Improvements in dietary quality have been associated with reductions between 14% and 23% in CVD [7, 8]. Healthy dietary patterns like the Mediterranean diet and the Dietary Approaches to Stop Hypertension (DASH) are believed to reduce the risk of CVDs by improving blood pressure and lipid profiles, as well as promoting better weight management and a healthier gut microbiota [7, 8, 9, 10]. On the other hand, dietary patterns characterized by excessive intakes of saturated fats, added sugars, salt, and ultra‐processed foods (UPF) have been linked to increases in CVDs, obesity, and type 2 diabetes [7, 8, 11]. The role of a healthy diet in cardiovascular health promotion and CVD prevention is also a key component of the American Heart Association's (AHA) Ideal Cardiovascular Health metric [12], which was introduced in 2010, emphasizing the importance of lifestyle modifications. The prevalence of Ideal Cardiovascular Health can be assessed using AHA's Life's Essential 8 (LE8) [13] metric, formerly known as Life's Simple 7 [12], and lists a healthy diet among eight components of cardiovascular health, namely not smoking, staying physically active, eating a healthy diet, proper sleep health, and healthy levels of body mass index (BMI), serum lipids, blood pressure, and fasting blood glucose [13].
Previous studies assessing the prevalence of Ideal Cardiovascular Health have suggested that adherence to a healthy diet is often the metric with the lowest prevalence rates across the studied populations [14, 15, 16]. These data indicate an important gap between dietary recommendations and people's behaviors, highlighting the need to investigate factors that may play a role in people's adherence to healthy dietary patterns, which can help inform future interventions at the individual and public health levels. However, dietary assessments are complex and require the use of tools that can reliably assess the healthfulness of people's diets [8, 17, 18]. To improve the assessment of dietary patterns, researchers have recently developed the Cardiovascular Health Diet Index (CHDI) [19], an 11‐component index based on recommendations from the AHA's recommendations for a heart‐healthy diet [20]. The CHDI was designed specifically for the Brazilian population, incorporating cultural adaptations such as the inclusion of beans and red meat, as well as a metric for UPF consumption. Unlike broader indices of overall diet quality, such as the Brazilian Healthy Eating Index‐Revised (BHEI‐R) [21], the CHDI focuses more specifically on dietary factors known to influence cardiovascular health.
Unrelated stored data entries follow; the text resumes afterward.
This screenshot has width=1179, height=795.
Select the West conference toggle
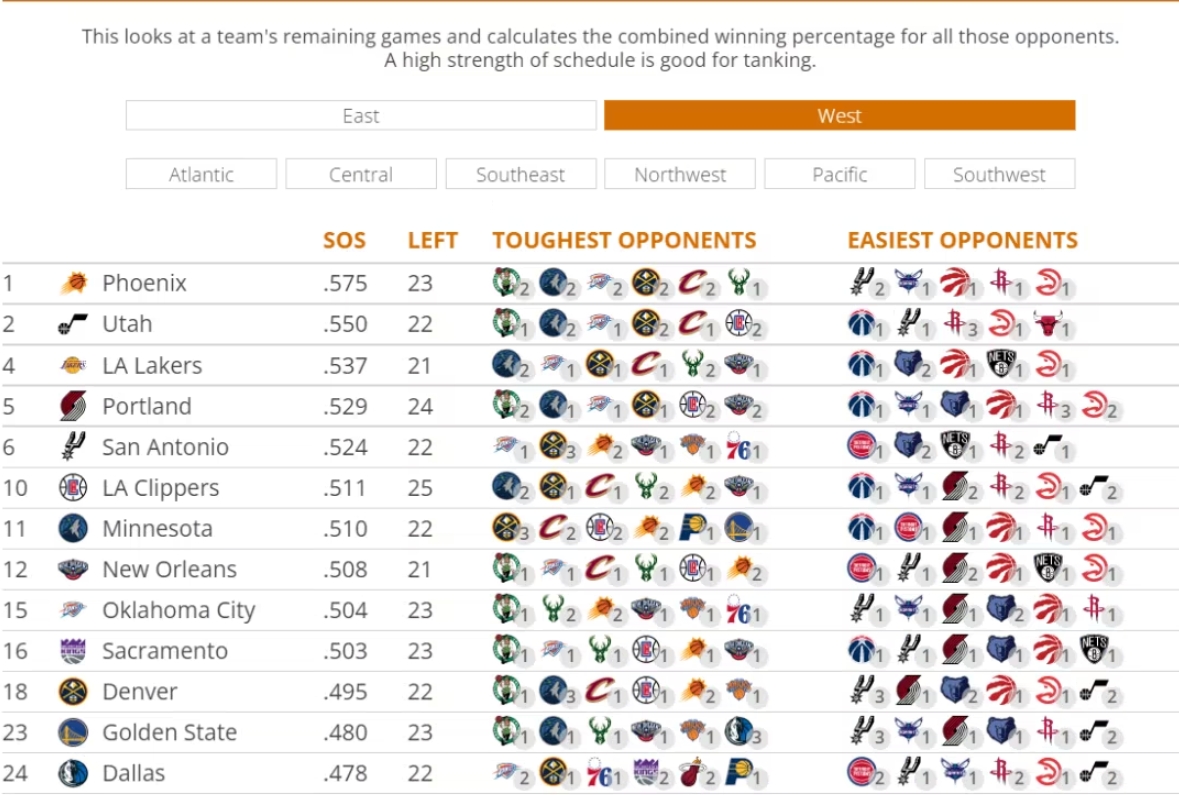pyautogui.click(x=839, y=116)
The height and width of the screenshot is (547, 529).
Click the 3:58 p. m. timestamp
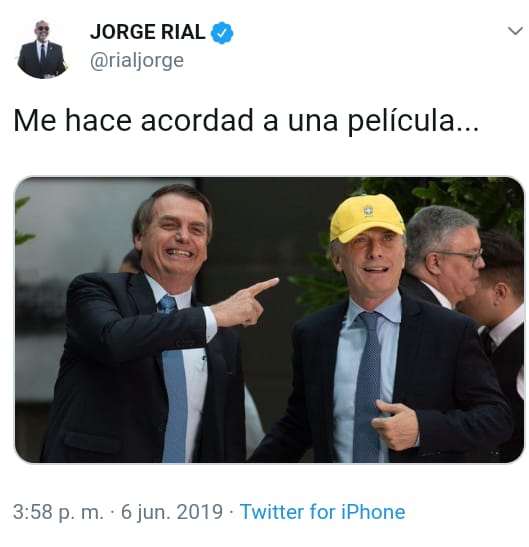tap(58, 512)

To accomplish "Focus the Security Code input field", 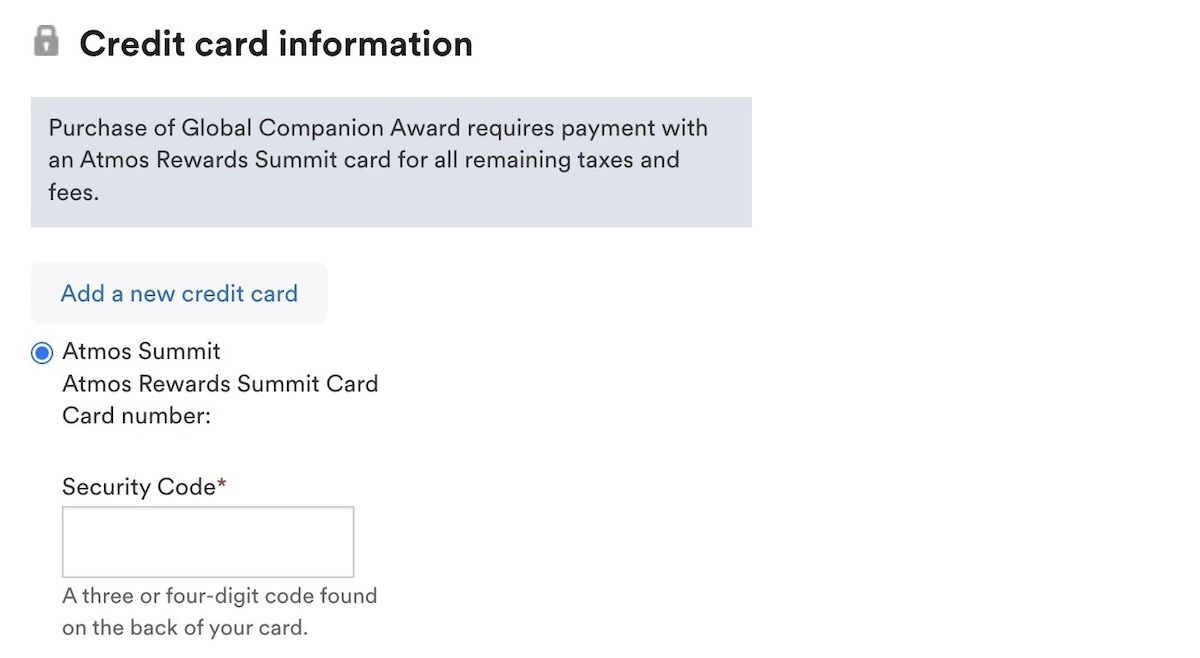I will [208, 542].
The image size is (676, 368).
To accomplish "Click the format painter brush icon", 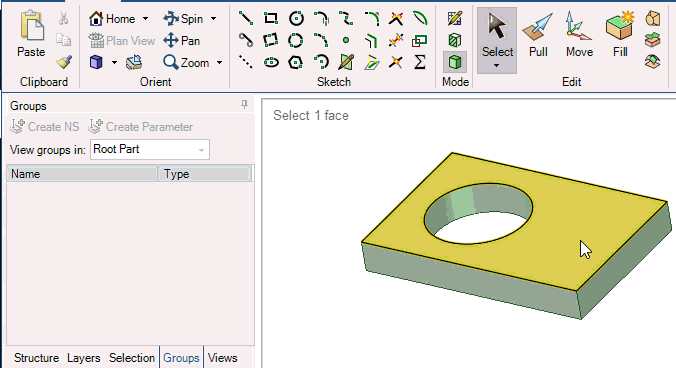I will point(64,62).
The BHEI‐R [21], a 12‐component index developed in 2011 by Previdelli and colleagues based on the 2006 Brazilian Dietary Guidelines and additional evidence‐based recommendations [22, 23, 24, 25, 26], reflects the food pyramid model and evaluates some nutrients in isolation. As a result, the BHEI‐R may group foods high in sugar, sodium, refined carbohydrates, and saturated or trans fats, which contrasts with current recommendations that emphasize whole dietary patterns over individual nutrients. By incorporating measures of consumption of both cardioprotective and potentially harmful dietary components and aligning with updated recommendations for cardiovascular health, the CHDI offers a more nuanced and targeted assessment of diet quality in culturally diverse populations such as Brazil.
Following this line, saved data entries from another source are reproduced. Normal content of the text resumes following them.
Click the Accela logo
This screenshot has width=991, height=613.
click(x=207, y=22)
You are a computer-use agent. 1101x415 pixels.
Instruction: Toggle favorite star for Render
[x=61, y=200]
Despite its promising premise, the CHDI is a recently developed measure. Very few studies have employed it to assess dietary quality [19, 27, 28, 29, 30, 31], and to our knowledge, none has examined the cross‐sectional association of its scores with other indicators of cardiovascular and metabolic health. Therefore, this study aimed to assess dietary quality among workers at a Brazilian public university using the CHDI and determine its association with cardiometabolic risk factors and sociodemographic characteristics. A secondary aim was to compare CHDI scores and their associations with those obtained using the BHEI‐R.
Methods
2
This was an exploratory cross‐sectional study conducted as part of a larger population‐based study approved by the Institutional Review Board of a Brazilian public university located in the interior of the state of São Paulo (CAAE #28971320.5.0000.5404, Approval #3.943.389, March 30, 2020), that aimed to assess cardiovascular health indicators among workers of the same university. Data were collected between June 2022 and February 2023.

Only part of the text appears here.